As Alannah, Lucianne McEvoy
presents a magnificent comic study of high anxiety that almost makes Lisa Dwyer
Hogg’s potty-mouthed Fianna appear well-balanced. As old traumas come to light,
the sisters take no prisoners in a fearlessly audacious assault on a system
about to be blown apart.
The Patient Gloria
Traverse Theatre
Four stars
If it wasn’t for the
woman in a man’s suit knitting a woolly penis at the side of the stage,
audiences could be forgiven for thinking they were watching a staging of Mad
Men designed by Edward Hopper. A second woman sits on the couch adrift from her
surroundings, as if she’s in some kind of solitary confinement.
The first woman is Gina
Moxley, who’s written this show about how, in 1964, thirty-six-year old Gloria
was filmed revealing her innermost desires to three very different therapists.
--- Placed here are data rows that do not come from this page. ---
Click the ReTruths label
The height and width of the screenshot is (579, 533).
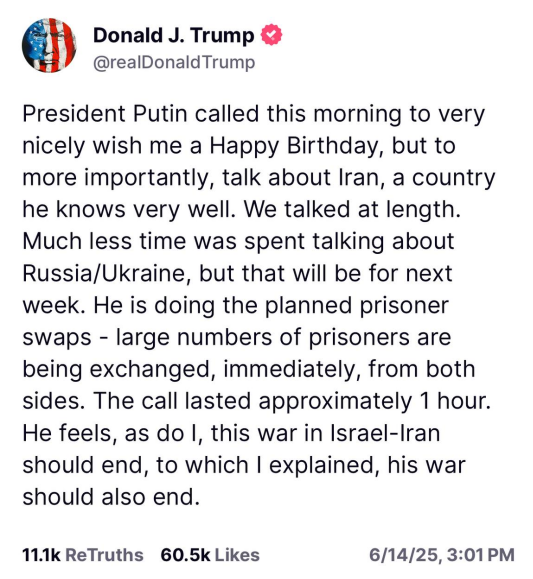[104, 555]
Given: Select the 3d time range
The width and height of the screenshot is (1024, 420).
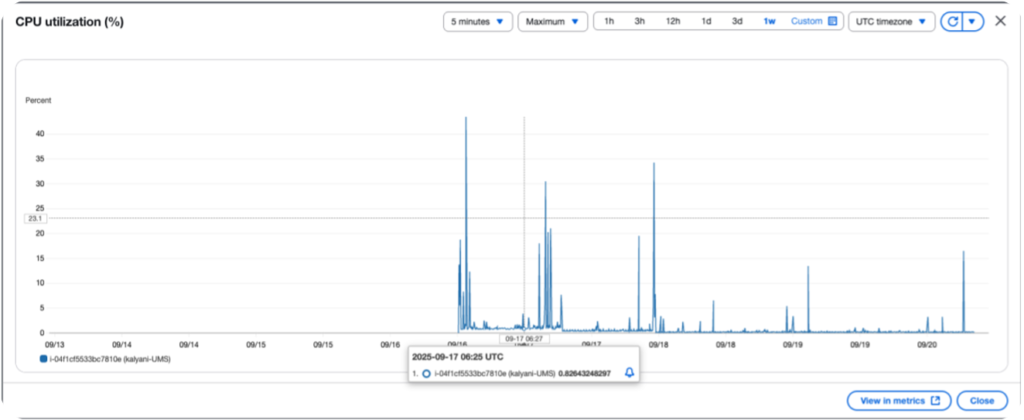Looking at the screenshot, I should (x=737, y=21).
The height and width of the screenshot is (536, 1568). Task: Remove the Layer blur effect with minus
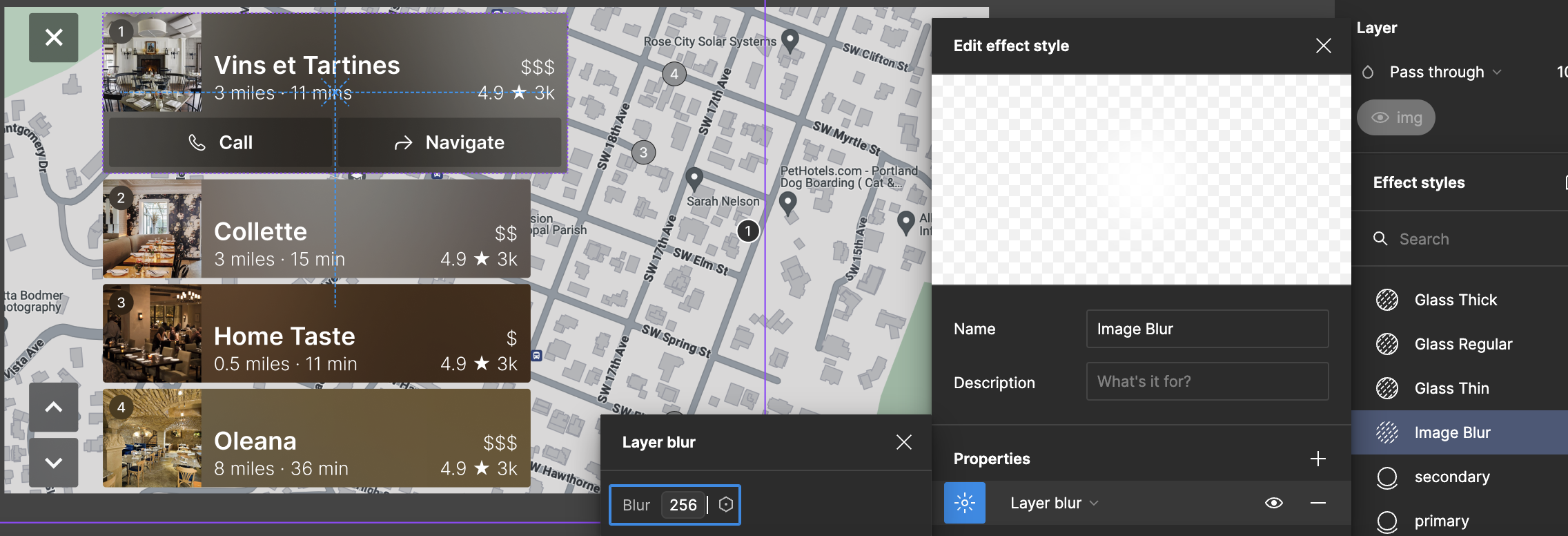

Originally intended for educational purposes, the films were later broadcast more
widely without Gloria’s consent. That’s Gloria on the sofa, made flesh by Liv
O’Donoghue, while Moxley plays each of the doctors who effectively violate
Gloria.
Singer/musician Jane
Deasy colours in John McIlduff’s production for Dublin’s Abbey Theatre in
association with the Pan Pan company with bass guitar versions of The Au Pairs’
post-punk gender wars classic, It’s Obvious, and In My Room by The Beach Boys.
The result on Andrew Clancy’s set is a deliciously ribald non-stop erotic
cabaret of third wave feminism which reclaims Gloria’s experience for today.